Que le principe de l’autorité de la chose jugée étant général et absolu, il échet de casser et renvoyer la cause et les parties devant la Cour d’Appel.

- Sur la violation de l’article 617 du Code Civil Français :

Que l’arrêt confirmatif a rejeté la fin de non recevoir relative à l’usufruit au motif que ledit usufruit n’a pas été retiré aux héritiers de feu A par l’Etat ;

Que A n’a jamais eu la propriété de la parcelle donnée en usufruit ; que l’Etat n’a pas besoin de retirer l’usufruit aux Héritiers de Feu A d’autant plus qu’ils n’en sont pas bénéficiaires, l’usufruit ne se transmettant pas, mais s’éteignant plutôt de plein droit par la mort de l’usufruitier ;

Qu’il y a violation manifeste de la loi et sur ce point l’arrêt doit être cassé.

- Sur la violation des articles 76 et 169 du Code Domanial et Foncier :

Que l’arrêt n°318 du 16 Avril 2014, pour confirmer le jugement, a fait fi des dispositions des articles 76 et 169 du Code Domanial et Foncier, que les juges du fond, se basent sur l’article 42 de la loi du 10 Janvier 2012 portant modification de l’ordonnance du 22 Mars 2000 portant Code Domanial et Foncier et ratifiée par la loi du 12 Février 2002. Que cet article 42 dispose en son alinéa 1 « toute attribution du Titre Foncier dans le domaine public de l’Etat sans déclassement préalable constitue une voie de fait » ; que l’arrêt soutient « c’est au détriment de la demande préalable de A que la cession a été faite bien après à la SOMAPIM-SA et sans qu’aucune décision de déclassement de ce domaine public de l’Etat ne soit connue » ;

Que selon l’article 2 du Code Civil, « la loi ne dispose que pour l’avenir, elle n’a point d’effet rétroactif » ;

Qu’en appliquant la loi de 2012 sur le Code Domanial et Foncier à l’Acte Administratif du 12 Mai 2006 relatif à la vente du Titre Foncier l’arrêt viole l’article 2 du Code Civil et s’expose à la censure de la Cour ; que les articles 76 et 169 disposent :

Article 76 : « l’immatriculation est définitive, aucun immeuble immatriculé ne peut être replacé sous son régime antérieur » ;

Article 169 : « le Titre Foncier est définitif et inattaquable, il constitue devant les juridictions maliennes le point de départ unique de tous les droits réels existants sur l’immeuble au moment de son immatriculation » ;

Qu’en remettant en cause le … C.IV au nom de la SOMAPIM, les juges du fond ont violé les articles 76 et 169 ci-dessus et l’arrêt doit être censuré sur ce point.

→ **À faire**
Relevez, dans l'ordre où elles apparaissent, toutes les dates complètes (jour, mois et année) que contient le passage affiché.

→ **Données fournies**
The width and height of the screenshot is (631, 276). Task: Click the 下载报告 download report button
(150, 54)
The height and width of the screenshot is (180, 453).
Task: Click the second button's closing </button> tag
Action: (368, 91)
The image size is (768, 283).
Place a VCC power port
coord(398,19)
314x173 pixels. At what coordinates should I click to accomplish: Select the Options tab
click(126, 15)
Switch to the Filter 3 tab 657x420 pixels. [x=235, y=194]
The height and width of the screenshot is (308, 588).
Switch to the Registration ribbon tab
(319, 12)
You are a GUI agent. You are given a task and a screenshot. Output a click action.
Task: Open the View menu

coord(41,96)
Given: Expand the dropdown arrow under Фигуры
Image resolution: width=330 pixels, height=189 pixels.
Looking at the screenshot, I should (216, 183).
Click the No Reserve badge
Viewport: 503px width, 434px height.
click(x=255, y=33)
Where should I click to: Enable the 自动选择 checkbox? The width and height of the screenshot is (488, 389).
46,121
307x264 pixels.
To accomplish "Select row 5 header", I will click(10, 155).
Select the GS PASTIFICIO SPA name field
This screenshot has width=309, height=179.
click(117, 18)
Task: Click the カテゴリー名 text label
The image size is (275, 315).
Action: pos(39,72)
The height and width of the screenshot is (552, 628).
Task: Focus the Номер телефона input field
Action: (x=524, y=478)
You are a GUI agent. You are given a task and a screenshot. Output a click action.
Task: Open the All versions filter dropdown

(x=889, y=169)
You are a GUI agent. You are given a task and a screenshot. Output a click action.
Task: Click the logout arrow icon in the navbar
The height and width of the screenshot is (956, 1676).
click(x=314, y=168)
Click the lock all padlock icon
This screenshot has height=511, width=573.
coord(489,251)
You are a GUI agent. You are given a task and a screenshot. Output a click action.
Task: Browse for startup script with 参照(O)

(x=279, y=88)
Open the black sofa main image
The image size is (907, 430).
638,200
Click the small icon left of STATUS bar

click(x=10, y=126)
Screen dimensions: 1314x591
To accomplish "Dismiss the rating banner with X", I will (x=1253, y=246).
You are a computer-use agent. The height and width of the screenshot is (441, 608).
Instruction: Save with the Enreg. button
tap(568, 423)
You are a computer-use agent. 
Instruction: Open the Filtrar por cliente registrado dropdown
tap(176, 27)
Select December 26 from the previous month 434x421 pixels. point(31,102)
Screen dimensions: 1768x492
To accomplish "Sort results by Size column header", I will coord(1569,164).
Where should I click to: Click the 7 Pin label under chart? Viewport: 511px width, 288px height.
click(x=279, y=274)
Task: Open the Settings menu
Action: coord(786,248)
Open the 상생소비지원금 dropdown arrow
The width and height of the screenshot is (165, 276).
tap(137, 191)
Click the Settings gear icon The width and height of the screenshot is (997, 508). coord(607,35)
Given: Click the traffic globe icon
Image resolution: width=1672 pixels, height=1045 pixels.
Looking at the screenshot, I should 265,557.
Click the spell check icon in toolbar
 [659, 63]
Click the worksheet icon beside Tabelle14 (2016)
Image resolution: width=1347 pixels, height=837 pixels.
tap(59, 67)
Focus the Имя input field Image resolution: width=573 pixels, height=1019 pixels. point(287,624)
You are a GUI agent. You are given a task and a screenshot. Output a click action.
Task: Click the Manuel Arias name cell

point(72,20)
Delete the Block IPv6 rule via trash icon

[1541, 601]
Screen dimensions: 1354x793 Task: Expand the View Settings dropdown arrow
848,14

→ **Solution**
- 16 Avril 2014
- 10 Janvier 2012
- 22 Mars 2000
- 12 Février 2002
- 12 Mai 2006